**READING PASSAGE**
╔══

11 KiB
Gigs (combat roles)
Vision-level design for combat identity: what you bring to a fight, how you progress, and how you swap roles. Shared progression framing and vocabulary: progression.md. Gigs ↔ skills seams (gear, crafting, consumables, rep): skills.md. This file is the gig artifact proper.
Implementation anchors: Epic 5 — PvE combat; gig XP/progression will need alignment with Epic 2 — Classless progression when data models split.
What a gig is
A gig is the combat role on an outing: which abilities you run, how the party reads you (tank, support, control, damage, etc.), and tuning expectations. It is not a non-combat profession—skills cover gather/craft (skills.md).
Fiction may say contract, loadout, or job; specs use gig.
Gig roster
Naming and theme
Project priorities: fun first, then distinctly cyberpunk. Gig names should be good in voice chat (short, punchy, hard to confuse) and signal the fantasy without reading as generic fantasy MMO or pure military sim.
Cyberpunk flavor here means: street and contract work, net and security metaphors, hardware and software language, chrome and infrastructure—not just “neon trim.” We avoid Tolkien-adjacent or knightly defaults unless we deliberately subvert them later.
Names below are v1 after a theme pass; abilities and lore can still rename a gig if playtests demand it.
First draft (v1): nine gigs—three damage, two each tank, heal, util.

╚══

**AIM OF THE TASK**
Write out the part of the gigs design document between "Implementation anchors: Epic" and "cover gather/craft (skills.md).", inclusive. The items that come after this design document are separate material and are unrelated to it.

**LISTED ENTRIES**
╔══

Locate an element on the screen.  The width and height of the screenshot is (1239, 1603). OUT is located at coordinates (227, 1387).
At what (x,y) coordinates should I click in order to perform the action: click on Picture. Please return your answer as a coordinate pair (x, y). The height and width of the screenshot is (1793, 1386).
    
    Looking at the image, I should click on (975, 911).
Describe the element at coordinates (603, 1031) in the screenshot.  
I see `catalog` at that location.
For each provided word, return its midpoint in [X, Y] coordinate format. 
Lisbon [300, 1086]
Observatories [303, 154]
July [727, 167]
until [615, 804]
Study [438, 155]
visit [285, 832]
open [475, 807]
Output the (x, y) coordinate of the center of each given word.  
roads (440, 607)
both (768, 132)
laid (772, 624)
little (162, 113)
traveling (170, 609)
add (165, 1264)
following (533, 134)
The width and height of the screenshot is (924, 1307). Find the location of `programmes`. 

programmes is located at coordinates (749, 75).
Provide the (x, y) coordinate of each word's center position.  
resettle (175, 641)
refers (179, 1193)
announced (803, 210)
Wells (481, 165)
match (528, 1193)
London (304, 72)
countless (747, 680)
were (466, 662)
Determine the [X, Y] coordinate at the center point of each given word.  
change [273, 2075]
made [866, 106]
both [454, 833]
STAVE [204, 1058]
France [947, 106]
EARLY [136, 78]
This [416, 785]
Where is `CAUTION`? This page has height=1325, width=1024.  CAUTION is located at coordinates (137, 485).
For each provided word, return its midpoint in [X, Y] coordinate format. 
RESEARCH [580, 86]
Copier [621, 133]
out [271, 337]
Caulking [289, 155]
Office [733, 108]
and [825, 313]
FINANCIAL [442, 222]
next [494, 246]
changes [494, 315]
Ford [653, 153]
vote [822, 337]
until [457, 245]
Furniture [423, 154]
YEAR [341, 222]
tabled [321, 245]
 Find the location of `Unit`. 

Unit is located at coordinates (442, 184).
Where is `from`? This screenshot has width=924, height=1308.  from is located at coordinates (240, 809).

╚══

**FINISHED TASK**
Implementation anchors: Epic 5 — PvE combat; gig XP/progression will need alignment with Epic 2 — Classless progression when data models split.
What a gig is
A gig is the combat role on an outing: which abilities you run, how the party reads you (tank, support, control, damage, etc.), and tuning expectations. It is not a non-combat profession—skills cover gather/craft (skills.md).